Quit whining and start innovating.
“With respect to crybaby Bell, what can I say?” said chief executive officer Guy Laurence during a conference call Thursday to discuss the company’s third-quarter earnings. “When they presented their pitch to the NHL to win the rights, they didn’t have an innovation component, whereas we had a very high innovation component. One can only theorize that’s maybe why they didn’t win the deal. . . Having lost it here, they are complaining and trying to stifle innovation in hockey.”
On Thursday morning, Rogers announced it had generated $3.252 billion in revenue for the quarter ended Sept. 30, along with $1.312 billion in profit while earning 78 cents per share.
Before Rogers released the numbers, analysts from the National Bank had expected the firm to bring in $3.233 billion in revenue, $1.339 billion in profit and earn 86 cents per share.
In a report issued before the conference call, Rogers explained that while overall revenue had risen two per cent compared with the previous quarter, revenue from cable had declined one per cent due to a loss of subscribers.

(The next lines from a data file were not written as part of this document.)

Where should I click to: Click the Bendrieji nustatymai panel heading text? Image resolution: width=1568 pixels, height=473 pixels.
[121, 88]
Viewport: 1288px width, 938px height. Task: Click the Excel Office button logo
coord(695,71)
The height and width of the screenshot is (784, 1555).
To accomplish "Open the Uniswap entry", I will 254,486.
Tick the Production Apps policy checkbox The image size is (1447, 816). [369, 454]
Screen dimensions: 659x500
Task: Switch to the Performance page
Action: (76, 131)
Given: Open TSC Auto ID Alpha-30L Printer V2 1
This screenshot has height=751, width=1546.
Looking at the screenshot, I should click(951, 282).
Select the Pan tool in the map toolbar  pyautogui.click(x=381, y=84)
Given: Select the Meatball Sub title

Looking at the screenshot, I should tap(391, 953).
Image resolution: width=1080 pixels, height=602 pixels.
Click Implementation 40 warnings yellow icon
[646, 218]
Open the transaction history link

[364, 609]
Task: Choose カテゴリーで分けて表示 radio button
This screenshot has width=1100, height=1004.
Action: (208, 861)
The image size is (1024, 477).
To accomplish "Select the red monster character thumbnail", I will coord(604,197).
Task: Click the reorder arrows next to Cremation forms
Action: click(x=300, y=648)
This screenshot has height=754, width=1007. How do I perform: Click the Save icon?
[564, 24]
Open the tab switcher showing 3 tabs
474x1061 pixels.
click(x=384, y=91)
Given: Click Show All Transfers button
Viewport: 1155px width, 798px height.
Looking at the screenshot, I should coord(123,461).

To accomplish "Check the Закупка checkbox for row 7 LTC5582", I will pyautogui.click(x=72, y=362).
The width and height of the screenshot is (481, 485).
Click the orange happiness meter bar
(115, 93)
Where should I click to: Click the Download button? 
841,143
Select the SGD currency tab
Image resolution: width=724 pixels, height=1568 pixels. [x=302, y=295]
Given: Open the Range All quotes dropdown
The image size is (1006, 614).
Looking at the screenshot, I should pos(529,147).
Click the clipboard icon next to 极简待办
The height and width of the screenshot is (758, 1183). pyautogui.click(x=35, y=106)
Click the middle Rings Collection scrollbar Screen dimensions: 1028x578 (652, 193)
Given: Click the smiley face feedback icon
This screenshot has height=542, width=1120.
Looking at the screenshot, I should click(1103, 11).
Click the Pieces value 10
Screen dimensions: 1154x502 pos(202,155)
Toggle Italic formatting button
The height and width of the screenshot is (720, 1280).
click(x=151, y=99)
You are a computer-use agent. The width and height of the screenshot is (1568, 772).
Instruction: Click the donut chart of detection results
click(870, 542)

On the call, Laurence and chief financial officer Tony Staffieri explained that the start of Rogers’ 12-year, $5.2 billion broadcast deal with the NHL affected this quarter’s numbers but will also strengthen results in subsequent quarters when income from advertising and other aspects of the deal begins rolling in.
The various ways Rogers plans to wring revenue from its NHL contract are at the heart of Bell’s complaint, which alleges that in making aspects of Rogers’ GameCentre and GamePlus app available only to Rogers subscribers, the company violates CRTC rules governing vertical integration and competition.
For Bell and GameCentre customers who get their Internet access from companies other than Rogers, the enhanced version of the app, which costs $199 for the season, is an attempt to nudge hockey fans into dropping their wireless and Internet carriers and subscribing to Rogers.
“These consumers pay for GameCentre just like Rogers customers, so why are they denied access to features available on regular broadcast TV anyway?” said Bell spokesperson Mark Langton in a statement issued Wednesday. “It breaks the CRTC’s digital media rules, and it impacts all GameCentre consumers across Canada who love hockey but aren’t Rogers customers.”
Of course, Laurence disagrees.
Rogers has until Nov. 20 to respond to the complaint, but Laurence is confident the CRTC will rule in his company’s favour.
During Thursday’s call, he said Rogers GameCentre and GamePlus, which are available to Rogers subscribers for free until the end of the year, aren’t designed to generate massive revenue – even in 2015 when Rogers customers start paying for it.
Instead, he compared the GameCentre and GamePlus programs to a passenger plane – signing up through Bell or Shaw is like flying coach, while Rogers subscribers ride first-class.
“Our strategy is to benefit our higher-value customers,” he said. “If you’ve ever flown business class, you know you get better-quality food, you get a better seat, and you get treated better. . . We’re not stopping our coach customers if they want to upgrade, but we’re actually providing a two-tiered service.”
After closing at $43.38 on Wednesday afternoon, Rogers shares were worth $42.25 by the start of trading on Thursday. By late morning, the price had rebounded to $43.12.